Solo Abruzzo e Molise fuori dalle trattative. Delle quindici regioni a statuto ordinario 13 hanno avviato l'iter o impegnato i propri governatori

PESCARA Solo le Regioni Abruzzo e Molise, tra le 15 a statuto ordinario non hanno fatto alcun passo per richiedere una maggiore autonomia delle proprie funzioni. Tutte le altrte, in qualche misura, lo hanno fatto. L'articolo 116 della Costituzione è stato invocato per la prima volta nel 2017 dai governi di Lombardia e Veneto che avevano organizzato un referendum consultivo, stravinto. Essendo consultivi, i referendum non avevano avuto esiti vincolanti per il governo. Però erano serviti a dare maggiore forza politica alla richiesta.
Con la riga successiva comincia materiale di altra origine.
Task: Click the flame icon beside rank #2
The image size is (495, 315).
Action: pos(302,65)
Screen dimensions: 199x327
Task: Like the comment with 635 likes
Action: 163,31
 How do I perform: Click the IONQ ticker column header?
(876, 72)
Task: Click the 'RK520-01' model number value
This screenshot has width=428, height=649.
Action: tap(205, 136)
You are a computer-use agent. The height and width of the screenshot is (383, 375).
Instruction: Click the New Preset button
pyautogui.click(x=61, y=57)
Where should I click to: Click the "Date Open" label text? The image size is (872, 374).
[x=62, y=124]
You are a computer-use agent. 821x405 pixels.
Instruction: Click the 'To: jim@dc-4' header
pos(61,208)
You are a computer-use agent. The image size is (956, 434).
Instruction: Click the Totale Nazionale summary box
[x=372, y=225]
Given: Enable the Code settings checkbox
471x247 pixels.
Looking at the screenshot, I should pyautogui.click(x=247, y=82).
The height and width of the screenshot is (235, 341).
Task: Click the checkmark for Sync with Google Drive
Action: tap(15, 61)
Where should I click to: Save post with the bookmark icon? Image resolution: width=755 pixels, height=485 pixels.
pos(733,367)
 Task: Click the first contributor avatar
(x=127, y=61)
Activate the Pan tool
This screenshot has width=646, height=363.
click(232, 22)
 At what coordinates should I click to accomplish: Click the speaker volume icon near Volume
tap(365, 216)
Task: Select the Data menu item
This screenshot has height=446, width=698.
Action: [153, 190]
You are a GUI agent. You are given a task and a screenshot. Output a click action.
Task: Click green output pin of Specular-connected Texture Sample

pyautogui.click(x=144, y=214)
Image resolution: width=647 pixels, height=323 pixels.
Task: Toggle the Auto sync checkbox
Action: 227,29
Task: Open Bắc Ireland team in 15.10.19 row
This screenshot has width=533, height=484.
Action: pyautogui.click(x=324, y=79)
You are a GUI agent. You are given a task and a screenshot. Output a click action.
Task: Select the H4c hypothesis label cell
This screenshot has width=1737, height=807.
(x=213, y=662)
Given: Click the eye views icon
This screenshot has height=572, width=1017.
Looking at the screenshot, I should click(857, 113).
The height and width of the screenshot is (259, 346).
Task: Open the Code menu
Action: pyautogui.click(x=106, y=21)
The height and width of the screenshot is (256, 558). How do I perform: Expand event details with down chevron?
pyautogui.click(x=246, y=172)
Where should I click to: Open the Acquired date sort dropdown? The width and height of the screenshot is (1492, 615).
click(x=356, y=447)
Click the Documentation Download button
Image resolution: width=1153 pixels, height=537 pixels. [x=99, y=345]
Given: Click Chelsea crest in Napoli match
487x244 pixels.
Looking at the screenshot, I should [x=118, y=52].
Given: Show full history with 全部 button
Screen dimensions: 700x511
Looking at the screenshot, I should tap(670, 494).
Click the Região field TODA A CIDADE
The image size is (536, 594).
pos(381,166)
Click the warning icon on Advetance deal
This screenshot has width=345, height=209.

Diverso il percorso dell'Emilia-Romagna che ha attivato le procedure dopo un voto in consiglio regionale.Il 28 febbraio del 2017, l'allora governo di Paolo Gentiloni aveva sottoscritto con Veneto, Emilia-Romagna e Lombardia tre distinti accordi preliminari, che individuavano i principi generali, i metodi e un primo elenco delle materie oggetto dell'autonomia (salute, lavoro, ambiente, istruzione), in vista di un'intesa che al momento non è arrivata.Nel frattempo altre regioni hanno intrapreso l'iter per ottenere più autonomia. Nel luglio del 2018 il servizio studi del Senato aveva pubblicato un dossier in cui si diceva che "l'autonomia differenziata" di fatto coinvolgeva già 13 regioni a statuto ordinario su 15. In particolare, diceva che sette regioni avevano formalmente conferito al loro presidente l'incarico di chiedere al governo l'avvio delle trattative: Campania, Liguria, Lazio, Marche, Piemonte, Toscana e Umbria. Altre tre regioni non avevano ancora approvato formalmente il mandato, ma avevano assunto iniziative preliminari che in alcuni casi hanno portato all'approvazione di atti di indirizzo (Basilicata, Calabria e Puglia). Mancano all'appello due: Abruzzo e Molise, appunto.